[Saved entries]
──────

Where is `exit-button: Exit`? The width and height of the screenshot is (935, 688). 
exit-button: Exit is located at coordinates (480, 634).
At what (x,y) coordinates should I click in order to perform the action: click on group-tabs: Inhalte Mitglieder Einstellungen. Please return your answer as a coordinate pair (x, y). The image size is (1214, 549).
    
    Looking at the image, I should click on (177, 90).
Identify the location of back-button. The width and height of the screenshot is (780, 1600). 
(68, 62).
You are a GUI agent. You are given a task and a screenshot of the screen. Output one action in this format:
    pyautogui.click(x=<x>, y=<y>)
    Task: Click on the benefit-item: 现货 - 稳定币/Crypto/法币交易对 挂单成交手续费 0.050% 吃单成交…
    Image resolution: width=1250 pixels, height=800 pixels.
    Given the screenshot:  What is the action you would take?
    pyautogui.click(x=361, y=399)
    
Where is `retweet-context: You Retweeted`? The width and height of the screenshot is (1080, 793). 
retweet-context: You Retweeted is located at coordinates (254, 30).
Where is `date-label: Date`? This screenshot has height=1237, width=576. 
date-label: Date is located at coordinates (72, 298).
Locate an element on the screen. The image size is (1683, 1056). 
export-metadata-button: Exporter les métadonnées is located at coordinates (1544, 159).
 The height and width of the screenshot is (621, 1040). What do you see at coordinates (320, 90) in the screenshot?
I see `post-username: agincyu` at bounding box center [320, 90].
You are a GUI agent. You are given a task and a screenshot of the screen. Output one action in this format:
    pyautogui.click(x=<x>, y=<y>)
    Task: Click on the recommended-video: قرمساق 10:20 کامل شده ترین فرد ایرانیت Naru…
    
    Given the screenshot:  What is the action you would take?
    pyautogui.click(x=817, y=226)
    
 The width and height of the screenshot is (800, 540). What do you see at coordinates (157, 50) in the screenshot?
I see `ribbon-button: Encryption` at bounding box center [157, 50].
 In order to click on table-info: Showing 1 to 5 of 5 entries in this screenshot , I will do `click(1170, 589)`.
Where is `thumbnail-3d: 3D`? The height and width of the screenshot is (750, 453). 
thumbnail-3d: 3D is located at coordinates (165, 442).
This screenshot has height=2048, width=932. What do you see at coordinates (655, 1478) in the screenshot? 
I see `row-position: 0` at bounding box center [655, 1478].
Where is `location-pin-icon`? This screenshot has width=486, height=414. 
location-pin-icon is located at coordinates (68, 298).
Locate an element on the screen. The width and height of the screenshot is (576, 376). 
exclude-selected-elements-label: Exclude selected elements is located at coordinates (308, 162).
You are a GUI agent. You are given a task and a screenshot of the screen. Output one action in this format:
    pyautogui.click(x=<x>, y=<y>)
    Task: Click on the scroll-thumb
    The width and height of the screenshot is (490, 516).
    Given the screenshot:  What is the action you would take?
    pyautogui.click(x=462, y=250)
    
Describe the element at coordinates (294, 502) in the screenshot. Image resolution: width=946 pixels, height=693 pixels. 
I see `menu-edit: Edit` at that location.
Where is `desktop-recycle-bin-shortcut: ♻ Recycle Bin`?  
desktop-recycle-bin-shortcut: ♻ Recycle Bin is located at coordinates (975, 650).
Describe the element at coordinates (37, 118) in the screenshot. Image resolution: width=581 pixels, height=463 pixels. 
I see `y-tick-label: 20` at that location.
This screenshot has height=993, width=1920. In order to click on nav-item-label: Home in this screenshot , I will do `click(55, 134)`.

──────

**ASSIGNMENT:** Reproduce every line of the listing above word for word, with nothing changed.

**ANSWER SECTION:**
Where is `exit-button: Exit`? The width and height of the screenshot is (935, 688). 
exit-button: Exit is located at coordinates (480, 634).
At what (x,y) coordinates should I click in order to perform the action: click on group-tabs: Inhalte Mitglieder Einstellungen. Please return your answer as a coordinate pair (x, y). The image size is (1214, 549).
    
    Looking at the image, I should click on (177, 90).
Identify the location of back-button. The width and height of the screenshot is (780, 1600). 
(68, 62).
You are a GUI agent. You are given a task and a screenshot of the screen. Output one action in this format:
    pyautogui.click(x=<x>, y=<y>)
    Task: Click on the benefit-item: 现货 - 稳定币/Crypto/法币交易对 挂单成交手续费 0.050% 吃单成交…
    Image resolution: width=1250 pixels, height=800 pixels.
    Given the screenshot:  What is the action you would take?
    pyautogui.click(x=361, y=399)
    
Where is `retweet-context: You Retweeted`? The width and height of the screenshot is (1080, 793). 
retweet-context: You Retweeted is located at coordinates (254, 30).
Where is `date-label: Date`? This screenshot has height=1237, width=576. 
date-label: Date is located at coordinates (72, 298).
Locate an element on the screen. The image size is (1683, 1056). 
export-metadata-button: Exporter les métadonnées is located at coordinates (1544, 159).
 The height and width of the screenshot is (621, 1040). What do you see at coordinates (320, 90) in the screenshot?
I see `post-username: agincyu` at bounding box center [320, 90].
You are a GUI agent. You are given a task and a screenshot of the screen. Output one action in this format:
    pyautogui.click(x=<x>, y=<y>)
    Task: Click on the recommended-video: قرمساق 10:20 کامل شده ترین فرد ایرانیت Naru…
    
    Given the screenshot:  What is the action you would take?
    pyautogui.click(x=817, y=226)
    
 The width and height of the screenshot is (800, 540). What do you see at coordinates (157, 50) in the screenshot?
I see `ribbon-button: Encryption` at bounding box center [157, 50].
 In order to click on table-info: Showing 1 to 5 of 5 entries in this screenshot , I will do `click(1170, 589)`.
Where is `thumbnail-3d: 3D`? The height and width of the screenshot is (750, 453). 
thumbnail-3d: 3D is located at coordinates (165, 442).
This screenshot has height=2048, width=932. What do you see at coordinates (655, 1478) in the screenshot? 
I see `row-position: 0` at bounding box center [655, 1478].
Where is `location-pin-icon`? This screenshot has width=486, height=414. 
location-pin-icon is located at coordinates (68, 298).
Locate an element on the screen. The width and height of the screenshot is (576, 376). 
exclude-selected-elements-label: Exclude selected elements is located at coordinates (308, 162).
You are a GUI agent. You are given a task and a screenshot of the screen. Output one action in this format:
    pyautogui.click(x=<x>, y=<y>)
    Task: Click on the scroll-thumb
    The width and height of the screenshot is (490, 516).
    Given the screenshot:  What is the action you would take?
    pyautogui.click(x=462, y=250)
    
Describe the element at coordinates (294, 502) in the screenshot. Image resolution: width=946 pixels, height=693 pixels. 
I see `menu-edit: Edit` at that location.
Where is `desktop-recycle-bin-shortcut: ♻ Recycle Bin`?  
desktop-recycle-bin-shortcut: ♻ Recycle Bin is located at coordinates (975, 650).
Describe the element at coordinates (37, 118) in the screenshot. Image resolution: width=581 pixels, height=463 pixels. 
I see `y-tick-label: 20` at that location.
This screenshot has height=993, width=1920. In order to click on nav-item-label: Home in this screenshot , I will do `click(55, 134)`.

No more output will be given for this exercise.